Se alisó el vestido, pese a que no necesitaba hacerlo, y procuró no mirar una y otra vez el reloj. Al fin y al cabo, había muchas otras distracciones. Obviamente, Mary O’Dell no era la primera persona que sugería el reloj como lugar de encuentro. Por lo visto, a ambos lados del mostrador de información tenían lugar felices reuniones. Un anciano con un bastón se agachó para abrazar a una niña con coletas que corrió hacia él. Dos mujeres adultas se tomaron de las manos y brincaron como colegialas. Un hombre con un traje blanco pasó a zancadas ante Cora en dirección a una mujer joven con un vestido sin mangas. Cuando llegó ante ella, no hablaron. El hombre se inclinó para besar a la mujer, dejando su bolsa de tela en el suelo para apoyar ambas manos en la parte baja de su espalda y atraerla hacia sí. La mujer puso sus manos desnudas en los hombros de él. Tenía las uñas pintadas de rojo.

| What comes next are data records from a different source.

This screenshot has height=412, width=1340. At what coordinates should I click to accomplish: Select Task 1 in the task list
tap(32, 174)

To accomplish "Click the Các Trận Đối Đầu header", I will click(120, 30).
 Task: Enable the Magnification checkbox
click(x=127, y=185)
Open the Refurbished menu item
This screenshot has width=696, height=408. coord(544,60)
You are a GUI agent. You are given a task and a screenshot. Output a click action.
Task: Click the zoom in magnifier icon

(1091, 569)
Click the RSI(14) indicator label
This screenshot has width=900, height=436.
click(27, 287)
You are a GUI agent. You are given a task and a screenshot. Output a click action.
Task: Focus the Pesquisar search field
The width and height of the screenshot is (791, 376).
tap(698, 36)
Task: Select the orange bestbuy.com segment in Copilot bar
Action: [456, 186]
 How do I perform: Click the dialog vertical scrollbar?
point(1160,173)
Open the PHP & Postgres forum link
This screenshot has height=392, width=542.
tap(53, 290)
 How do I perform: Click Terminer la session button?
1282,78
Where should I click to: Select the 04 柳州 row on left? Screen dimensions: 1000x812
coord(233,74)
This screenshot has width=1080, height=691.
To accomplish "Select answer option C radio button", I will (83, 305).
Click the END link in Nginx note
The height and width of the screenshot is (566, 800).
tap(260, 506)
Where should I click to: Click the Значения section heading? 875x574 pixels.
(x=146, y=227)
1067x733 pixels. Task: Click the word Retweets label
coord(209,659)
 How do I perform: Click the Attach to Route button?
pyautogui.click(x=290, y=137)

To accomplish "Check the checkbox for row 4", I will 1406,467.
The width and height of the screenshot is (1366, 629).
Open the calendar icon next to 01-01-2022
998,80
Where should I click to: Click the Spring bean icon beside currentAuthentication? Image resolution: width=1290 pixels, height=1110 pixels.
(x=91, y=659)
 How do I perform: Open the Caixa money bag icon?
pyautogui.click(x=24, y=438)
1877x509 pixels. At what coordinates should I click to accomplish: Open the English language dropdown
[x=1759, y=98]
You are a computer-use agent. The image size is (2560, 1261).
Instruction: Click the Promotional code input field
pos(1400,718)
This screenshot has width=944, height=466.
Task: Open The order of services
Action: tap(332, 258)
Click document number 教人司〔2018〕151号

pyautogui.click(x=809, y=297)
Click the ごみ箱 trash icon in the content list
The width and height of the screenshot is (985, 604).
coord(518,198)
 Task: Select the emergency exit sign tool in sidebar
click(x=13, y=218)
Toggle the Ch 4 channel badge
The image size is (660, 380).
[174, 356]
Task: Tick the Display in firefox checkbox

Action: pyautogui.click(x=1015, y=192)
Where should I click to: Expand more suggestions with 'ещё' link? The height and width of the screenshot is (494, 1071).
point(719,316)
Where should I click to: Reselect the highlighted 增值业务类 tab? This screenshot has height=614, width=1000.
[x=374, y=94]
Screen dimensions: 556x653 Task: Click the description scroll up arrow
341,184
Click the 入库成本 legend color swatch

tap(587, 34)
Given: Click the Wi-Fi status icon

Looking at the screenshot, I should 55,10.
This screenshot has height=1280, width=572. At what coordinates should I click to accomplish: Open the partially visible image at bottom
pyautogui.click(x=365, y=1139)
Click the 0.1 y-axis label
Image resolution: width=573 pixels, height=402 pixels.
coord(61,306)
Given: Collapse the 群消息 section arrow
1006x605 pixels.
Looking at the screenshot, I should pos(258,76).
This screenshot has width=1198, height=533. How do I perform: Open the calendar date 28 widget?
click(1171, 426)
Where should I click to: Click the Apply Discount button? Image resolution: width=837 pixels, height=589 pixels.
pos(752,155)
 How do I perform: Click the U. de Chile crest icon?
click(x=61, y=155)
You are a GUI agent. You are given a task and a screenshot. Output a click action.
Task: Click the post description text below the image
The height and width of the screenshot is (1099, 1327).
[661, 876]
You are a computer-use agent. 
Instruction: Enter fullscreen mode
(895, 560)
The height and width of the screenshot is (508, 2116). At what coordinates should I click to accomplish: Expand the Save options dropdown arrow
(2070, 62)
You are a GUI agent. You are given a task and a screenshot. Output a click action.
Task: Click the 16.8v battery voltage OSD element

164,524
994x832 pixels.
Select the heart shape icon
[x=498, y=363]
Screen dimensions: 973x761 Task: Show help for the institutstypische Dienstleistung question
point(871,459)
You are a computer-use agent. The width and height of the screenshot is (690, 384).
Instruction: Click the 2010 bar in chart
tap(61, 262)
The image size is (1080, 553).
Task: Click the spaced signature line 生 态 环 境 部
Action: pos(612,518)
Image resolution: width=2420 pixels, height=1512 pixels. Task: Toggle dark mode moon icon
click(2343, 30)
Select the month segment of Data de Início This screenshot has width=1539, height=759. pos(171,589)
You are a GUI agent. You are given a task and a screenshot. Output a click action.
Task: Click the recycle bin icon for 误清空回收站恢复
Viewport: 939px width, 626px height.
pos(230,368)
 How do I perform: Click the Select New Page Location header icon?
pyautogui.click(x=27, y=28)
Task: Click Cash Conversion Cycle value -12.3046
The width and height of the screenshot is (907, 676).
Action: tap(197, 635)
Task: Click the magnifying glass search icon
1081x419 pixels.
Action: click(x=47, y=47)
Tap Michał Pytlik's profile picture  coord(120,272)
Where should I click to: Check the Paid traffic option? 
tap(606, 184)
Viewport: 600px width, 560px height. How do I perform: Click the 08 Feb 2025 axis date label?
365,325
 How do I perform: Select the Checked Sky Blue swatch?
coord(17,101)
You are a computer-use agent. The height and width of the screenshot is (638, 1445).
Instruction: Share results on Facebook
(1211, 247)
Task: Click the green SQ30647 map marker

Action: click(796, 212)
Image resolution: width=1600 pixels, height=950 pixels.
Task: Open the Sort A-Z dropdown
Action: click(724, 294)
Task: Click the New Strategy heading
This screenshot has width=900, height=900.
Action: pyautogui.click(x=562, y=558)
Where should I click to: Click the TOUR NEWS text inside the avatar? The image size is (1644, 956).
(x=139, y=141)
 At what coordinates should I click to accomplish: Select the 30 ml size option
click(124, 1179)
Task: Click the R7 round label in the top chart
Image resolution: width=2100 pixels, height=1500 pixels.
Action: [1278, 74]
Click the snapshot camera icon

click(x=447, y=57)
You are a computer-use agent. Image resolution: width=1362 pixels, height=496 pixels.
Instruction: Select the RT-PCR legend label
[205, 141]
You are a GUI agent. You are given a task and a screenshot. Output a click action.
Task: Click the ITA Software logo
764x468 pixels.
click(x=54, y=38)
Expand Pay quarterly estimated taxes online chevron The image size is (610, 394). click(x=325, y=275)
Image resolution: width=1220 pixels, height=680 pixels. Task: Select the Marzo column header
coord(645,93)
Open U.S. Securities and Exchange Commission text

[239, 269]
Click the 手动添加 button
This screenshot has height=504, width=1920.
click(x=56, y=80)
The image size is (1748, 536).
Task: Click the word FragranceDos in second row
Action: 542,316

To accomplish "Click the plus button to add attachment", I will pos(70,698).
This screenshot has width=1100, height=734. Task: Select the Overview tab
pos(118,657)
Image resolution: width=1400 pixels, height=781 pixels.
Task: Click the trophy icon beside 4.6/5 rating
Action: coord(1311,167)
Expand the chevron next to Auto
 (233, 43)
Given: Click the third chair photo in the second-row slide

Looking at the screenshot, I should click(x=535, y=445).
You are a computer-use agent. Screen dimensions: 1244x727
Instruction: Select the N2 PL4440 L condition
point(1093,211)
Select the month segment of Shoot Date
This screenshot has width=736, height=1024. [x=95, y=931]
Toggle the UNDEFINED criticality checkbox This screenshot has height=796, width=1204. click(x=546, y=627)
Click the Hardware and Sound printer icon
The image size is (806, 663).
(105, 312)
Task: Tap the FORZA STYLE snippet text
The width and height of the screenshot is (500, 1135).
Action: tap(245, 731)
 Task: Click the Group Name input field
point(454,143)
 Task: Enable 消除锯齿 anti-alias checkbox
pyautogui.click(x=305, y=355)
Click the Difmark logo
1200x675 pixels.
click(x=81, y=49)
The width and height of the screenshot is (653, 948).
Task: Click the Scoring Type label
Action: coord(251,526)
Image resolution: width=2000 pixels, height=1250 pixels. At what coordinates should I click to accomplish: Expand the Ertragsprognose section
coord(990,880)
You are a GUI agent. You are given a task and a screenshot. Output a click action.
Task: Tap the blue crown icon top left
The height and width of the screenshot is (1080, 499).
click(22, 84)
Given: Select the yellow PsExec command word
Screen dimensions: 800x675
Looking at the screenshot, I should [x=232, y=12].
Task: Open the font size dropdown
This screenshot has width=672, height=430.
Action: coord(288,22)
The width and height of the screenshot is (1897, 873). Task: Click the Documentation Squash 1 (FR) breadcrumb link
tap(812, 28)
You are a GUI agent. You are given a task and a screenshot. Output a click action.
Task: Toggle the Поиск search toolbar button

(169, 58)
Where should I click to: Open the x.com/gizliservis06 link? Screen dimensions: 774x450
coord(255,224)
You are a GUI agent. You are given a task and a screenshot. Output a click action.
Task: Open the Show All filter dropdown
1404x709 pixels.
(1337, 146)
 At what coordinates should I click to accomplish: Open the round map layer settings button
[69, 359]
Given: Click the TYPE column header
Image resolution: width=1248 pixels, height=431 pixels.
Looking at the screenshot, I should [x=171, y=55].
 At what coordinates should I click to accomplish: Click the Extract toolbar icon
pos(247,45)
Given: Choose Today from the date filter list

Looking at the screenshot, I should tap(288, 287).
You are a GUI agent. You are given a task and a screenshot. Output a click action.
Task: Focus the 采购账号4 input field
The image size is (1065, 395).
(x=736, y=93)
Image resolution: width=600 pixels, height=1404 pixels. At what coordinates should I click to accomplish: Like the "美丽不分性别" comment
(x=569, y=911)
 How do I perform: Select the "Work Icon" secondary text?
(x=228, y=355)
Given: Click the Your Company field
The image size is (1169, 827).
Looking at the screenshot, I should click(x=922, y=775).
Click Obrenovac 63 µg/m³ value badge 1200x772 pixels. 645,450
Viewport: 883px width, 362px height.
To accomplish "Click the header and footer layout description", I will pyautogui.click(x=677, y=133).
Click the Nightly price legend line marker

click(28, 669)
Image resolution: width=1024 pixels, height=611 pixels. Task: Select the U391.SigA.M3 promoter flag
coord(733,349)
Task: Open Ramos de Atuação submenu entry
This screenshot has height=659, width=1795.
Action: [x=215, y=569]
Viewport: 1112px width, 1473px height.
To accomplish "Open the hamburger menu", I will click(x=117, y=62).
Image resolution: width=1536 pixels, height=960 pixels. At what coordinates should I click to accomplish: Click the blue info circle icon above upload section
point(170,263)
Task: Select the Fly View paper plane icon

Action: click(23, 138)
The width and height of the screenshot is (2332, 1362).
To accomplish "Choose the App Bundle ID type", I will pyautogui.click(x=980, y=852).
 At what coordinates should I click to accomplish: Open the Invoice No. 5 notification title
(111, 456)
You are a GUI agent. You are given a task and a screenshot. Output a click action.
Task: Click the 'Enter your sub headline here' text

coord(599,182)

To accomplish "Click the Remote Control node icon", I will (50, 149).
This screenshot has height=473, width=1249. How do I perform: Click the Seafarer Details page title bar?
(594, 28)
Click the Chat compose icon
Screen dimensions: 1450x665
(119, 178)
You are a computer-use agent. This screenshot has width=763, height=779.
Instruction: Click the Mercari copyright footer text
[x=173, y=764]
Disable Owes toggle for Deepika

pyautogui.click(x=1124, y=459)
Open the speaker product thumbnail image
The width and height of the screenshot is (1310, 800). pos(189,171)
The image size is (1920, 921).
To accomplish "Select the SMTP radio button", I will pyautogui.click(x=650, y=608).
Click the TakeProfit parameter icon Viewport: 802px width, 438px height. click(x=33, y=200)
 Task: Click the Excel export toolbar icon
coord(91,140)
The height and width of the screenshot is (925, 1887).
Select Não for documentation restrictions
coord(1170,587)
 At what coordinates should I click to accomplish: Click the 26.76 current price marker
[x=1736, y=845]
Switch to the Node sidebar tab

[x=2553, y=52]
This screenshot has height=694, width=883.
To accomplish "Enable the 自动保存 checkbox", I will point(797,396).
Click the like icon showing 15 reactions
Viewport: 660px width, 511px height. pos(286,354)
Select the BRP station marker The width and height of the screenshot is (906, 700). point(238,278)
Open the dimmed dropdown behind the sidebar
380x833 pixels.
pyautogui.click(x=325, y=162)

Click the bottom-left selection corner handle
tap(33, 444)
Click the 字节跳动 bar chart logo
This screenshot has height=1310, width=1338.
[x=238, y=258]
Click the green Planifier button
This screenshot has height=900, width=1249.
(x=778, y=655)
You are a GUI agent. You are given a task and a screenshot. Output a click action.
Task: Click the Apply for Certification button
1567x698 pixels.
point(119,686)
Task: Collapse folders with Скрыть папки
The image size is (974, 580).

Solo cuando los dos la miraron, Cora se dio cuenta de que los observaba.
Se llevó la mano al cuello y se volvió hacia el mostrador, donde un hombre con turbante preguntaba por un tren a Chicago en un inglés entrecortado y cuidadoso. Agarraba de la mano a un niño en pantalón corto que contemplaba el techo boquiabierto; probablemente también él lo veía por primera vez. Dio un tirón a la chaqueta de su padre y dijo algo en otro idioma, y como el padre no bajó la vista, el niño, quizá percibiendo que Cora lo observaba, la miró y se acercó más a su padre. Mantuvo la mirada fija en ella, y Cora trató de imaginar qué veía el niño en su cara, lo extraña que debía de parecerle si acababa de llegar a Estados Unidos y no solo a la Gran Estación Central. Le dirigió una sonrisa, esperando transmitirle aliento, y luego apartó la vista para no asustarlo.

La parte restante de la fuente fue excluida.